Because of the complexity of the president's reform plan many observers have written if off as a dead duck in the 1980 election year. But administration aides aren't buying those obituaries for the proposal. It would mean a dramatic shakeup in the way white collar salaries are set, and regional government pay to match rates in the private sector.
In Washington, for example, the plan would tie the pay of 300,000 civil servants here to that in local "industry." It also would weigh the value of government fringe benefits against those offered nonfederal employes.
Instead of letting pay reform slide over into 1981, the White House apparently plans to fight a six-committee battlefront in the Senate and House. The idea is to get all, or major portions of pay reform, in place this year. They believe they can put pressure on incumbent Democrats and Republicans to support reform, or face the prospect of being labeled federal paycheck fatteners.
If the administration plays hardball on pay reform -- and there is every indication that it will -- federal workers, their salaries and fringe benefits will become major political debating points over the summer.
President Carter mentioned federal pay reform in his budget, and his State of the Union address. He projected a 6.2 percent federal pay raise this year -- if reform is passed -- rather than the 10.9 percent government workers would be due for under the current catch-up-with-industry pay system.

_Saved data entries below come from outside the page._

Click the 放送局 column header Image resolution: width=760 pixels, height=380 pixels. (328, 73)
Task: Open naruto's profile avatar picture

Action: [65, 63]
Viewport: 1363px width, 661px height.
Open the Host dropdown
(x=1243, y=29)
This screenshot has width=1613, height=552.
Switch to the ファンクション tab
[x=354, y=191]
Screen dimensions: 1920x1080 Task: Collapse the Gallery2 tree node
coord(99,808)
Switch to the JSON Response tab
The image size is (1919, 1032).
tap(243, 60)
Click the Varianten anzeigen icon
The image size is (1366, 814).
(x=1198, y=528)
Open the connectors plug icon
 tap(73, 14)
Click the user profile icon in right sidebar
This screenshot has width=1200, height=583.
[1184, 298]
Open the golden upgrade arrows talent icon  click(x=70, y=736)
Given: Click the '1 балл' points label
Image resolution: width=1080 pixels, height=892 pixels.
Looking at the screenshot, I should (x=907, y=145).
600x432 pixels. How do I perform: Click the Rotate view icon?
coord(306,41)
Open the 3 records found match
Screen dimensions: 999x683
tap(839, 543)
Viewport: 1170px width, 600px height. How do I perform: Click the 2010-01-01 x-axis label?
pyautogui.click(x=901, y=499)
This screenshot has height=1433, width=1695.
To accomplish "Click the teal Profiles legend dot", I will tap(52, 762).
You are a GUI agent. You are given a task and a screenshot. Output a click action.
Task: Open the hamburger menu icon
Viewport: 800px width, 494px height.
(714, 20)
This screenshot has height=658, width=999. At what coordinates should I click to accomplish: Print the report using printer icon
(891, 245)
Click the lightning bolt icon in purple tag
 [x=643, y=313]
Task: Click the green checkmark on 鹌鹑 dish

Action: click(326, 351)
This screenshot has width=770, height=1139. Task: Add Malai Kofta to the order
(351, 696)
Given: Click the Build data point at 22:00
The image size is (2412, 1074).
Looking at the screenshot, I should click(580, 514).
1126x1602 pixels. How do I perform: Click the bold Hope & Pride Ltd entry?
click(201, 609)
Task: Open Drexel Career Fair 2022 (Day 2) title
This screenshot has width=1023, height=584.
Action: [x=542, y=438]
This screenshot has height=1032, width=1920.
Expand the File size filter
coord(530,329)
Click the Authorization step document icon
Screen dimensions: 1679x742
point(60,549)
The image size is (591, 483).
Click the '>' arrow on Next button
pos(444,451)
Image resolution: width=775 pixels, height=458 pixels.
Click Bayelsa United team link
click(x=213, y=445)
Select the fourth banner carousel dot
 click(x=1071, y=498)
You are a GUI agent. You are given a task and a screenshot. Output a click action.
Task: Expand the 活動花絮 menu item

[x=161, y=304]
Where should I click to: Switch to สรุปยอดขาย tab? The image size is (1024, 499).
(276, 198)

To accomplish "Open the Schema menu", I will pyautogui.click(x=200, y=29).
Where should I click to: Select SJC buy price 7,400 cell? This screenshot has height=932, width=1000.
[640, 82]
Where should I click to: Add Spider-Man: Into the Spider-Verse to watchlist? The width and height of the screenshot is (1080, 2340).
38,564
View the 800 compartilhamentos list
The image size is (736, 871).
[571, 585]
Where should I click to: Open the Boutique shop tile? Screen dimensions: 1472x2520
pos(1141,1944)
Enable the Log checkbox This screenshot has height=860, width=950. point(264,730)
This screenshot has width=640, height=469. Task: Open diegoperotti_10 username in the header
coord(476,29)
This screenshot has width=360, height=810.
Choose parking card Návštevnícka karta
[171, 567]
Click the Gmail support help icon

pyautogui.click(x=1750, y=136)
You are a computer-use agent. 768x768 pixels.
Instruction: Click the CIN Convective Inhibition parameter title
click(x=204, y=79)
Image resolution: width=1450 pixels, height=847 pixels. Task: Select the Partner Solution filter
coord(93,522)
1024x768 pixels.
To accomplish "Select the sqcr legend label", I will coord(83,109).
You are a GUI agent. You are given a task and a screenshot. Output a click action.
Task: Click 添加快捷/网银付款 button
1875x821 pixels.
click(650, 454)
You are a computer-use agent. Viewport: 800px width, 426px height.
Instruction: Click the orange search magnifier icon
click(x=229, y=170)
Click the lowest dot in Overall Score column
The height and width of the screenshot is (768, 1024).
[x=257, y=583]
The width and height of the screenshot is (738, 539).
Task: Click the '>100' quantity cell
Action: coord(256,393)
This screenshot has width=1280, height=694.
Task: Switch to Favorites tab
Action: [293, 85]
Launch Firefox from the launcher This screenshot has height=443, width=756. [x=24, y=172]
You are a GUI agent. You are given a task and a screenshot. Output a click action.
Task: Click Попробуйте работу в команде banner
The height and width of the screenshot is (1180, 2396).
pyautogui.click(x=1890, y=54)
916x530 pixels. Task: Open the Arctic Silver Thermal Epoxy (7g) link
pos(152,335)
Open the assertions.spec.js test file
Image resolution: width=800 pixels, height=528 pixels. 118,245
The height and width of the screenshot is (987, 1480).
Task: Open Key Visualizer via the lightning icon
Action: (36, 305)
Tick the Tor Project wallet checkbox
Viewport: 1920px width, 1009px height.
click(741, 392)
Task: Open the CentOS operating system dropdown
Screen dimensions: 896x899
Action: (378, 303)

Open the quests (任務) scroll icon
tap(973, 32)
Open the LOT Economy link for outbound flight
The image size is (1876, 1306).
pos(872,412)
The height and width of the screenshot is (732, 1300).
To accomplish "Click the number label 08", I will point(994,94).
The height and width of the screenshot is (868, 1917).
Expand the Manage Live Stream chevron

The difference or "loss" in the pay raise this year under "reform" vs. the present "comparability" system is about $2.9 billion.
Opponents of pay reform -- most major unions and many members of Congress with large federal employe work forces in their districts -- fear the administration will end-run the House Post Office-Civil Service Committee. It is generally more sympathetic to government workers than other congressional units.
Insiders predict the White House will seek to get part of its pay reform enacted through the increasingly powerful Senate and House Budget committees, or through the Appropriations committees, which pass on individual money bills to run departments and agencies. The Budget committees could order a reduction in funds available for federal pay raises, and the Appropriations committees could "cap" white collar pay or perhaps order it set along regional lines, as is now done for the half million wage board (blue collar) federal workers.
Administration officials with links to governors and mayors will argue that their support for pay reform could ease salary demands from their 12 million state and local government workers, if federal pay is aligned with local government salaries.
Because of its high concentration of professional and technical workers, the federal government has a salary average about $5,000 a year higher than that of the typical American worker. Resentment against government and high taxes can be translated into resentment against "bureaucrats." And that puts the federal work force, and unions, on the defensive. Don't count out major changes this year in federal-pay fixing until midnight Dec. 31.